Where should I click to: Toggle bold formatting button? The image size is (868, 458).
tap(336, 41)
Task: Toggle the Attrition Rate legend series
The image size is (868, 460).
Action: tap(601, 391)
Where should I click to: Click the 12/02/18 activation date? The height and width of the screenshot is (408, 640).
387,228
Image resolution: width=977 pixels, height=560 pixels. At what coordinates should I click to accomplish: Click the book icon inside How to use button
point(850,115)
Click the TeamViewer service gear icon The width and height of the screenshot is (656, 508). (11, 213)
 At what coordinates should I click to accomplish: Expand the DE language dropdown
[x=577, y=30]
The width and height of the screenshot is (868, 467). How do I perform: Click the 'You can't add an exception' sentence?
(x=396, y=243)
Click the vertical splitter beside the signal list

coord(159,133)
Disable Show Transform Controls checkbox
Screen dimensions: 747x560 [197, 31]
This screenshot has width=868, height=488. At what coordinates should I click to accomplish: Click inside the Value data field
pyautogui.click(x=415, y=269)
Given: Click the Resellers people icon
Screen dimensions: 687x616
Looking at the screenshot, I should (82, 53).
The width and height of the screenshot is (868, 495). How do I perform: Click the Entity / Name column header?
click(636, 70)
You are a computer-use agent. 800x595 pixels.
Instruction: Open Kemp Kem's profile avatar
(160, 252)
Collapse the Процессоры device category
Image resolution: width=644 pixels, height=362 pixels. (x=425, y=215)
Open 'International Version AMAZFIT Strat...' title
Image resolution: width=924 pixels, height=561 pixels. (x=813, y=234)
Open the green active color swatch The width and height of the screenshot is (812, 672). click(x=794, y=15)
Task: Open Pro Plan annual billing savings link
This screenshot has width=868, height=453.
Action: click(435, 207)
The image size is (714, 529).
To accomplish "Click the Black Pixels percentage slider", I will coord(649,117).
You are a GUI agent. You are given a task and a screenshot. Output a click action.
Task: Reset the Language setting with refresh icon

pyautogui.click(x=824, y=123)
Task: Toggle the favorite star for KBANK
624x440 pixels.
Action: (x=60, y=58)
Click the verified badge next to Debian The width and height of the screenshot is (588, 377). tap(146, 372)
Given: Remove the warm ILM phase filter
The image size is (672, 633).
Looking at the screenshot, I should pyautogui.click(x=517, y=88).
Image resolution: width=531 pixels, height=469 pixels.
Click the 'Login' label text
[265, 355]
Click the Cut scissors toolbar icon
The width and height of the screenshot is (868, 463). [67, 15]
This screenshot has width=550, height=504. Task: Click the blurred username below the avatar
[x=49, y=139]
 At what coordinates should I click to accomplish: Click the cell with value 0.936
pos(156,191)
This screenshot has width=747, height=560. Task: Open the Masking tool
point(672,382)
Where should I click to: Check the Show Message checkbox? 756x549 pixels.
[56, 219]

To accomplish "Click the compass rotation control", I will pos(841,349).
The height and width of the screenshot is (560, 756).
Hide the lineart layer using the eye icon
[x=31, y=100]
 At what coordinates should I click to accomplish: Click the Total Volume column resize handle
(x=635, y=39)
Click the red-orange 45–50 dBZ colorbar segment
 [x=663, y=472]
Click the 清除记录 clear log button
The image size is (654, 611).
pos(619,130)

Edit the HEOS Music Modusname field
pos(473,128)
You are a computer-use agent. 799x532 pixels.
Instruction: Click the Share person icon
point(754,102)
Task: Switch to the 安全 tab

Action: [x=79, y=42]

════════════════

* Prompt: Look through the entries above. Copy each line in which the string "will" occurs.

* Expected output:
To accomplish "Click the Black Pixels percentage slider", I will coord(649,117).
To accomplish "Click the compass rotation control", I will pos(841,349).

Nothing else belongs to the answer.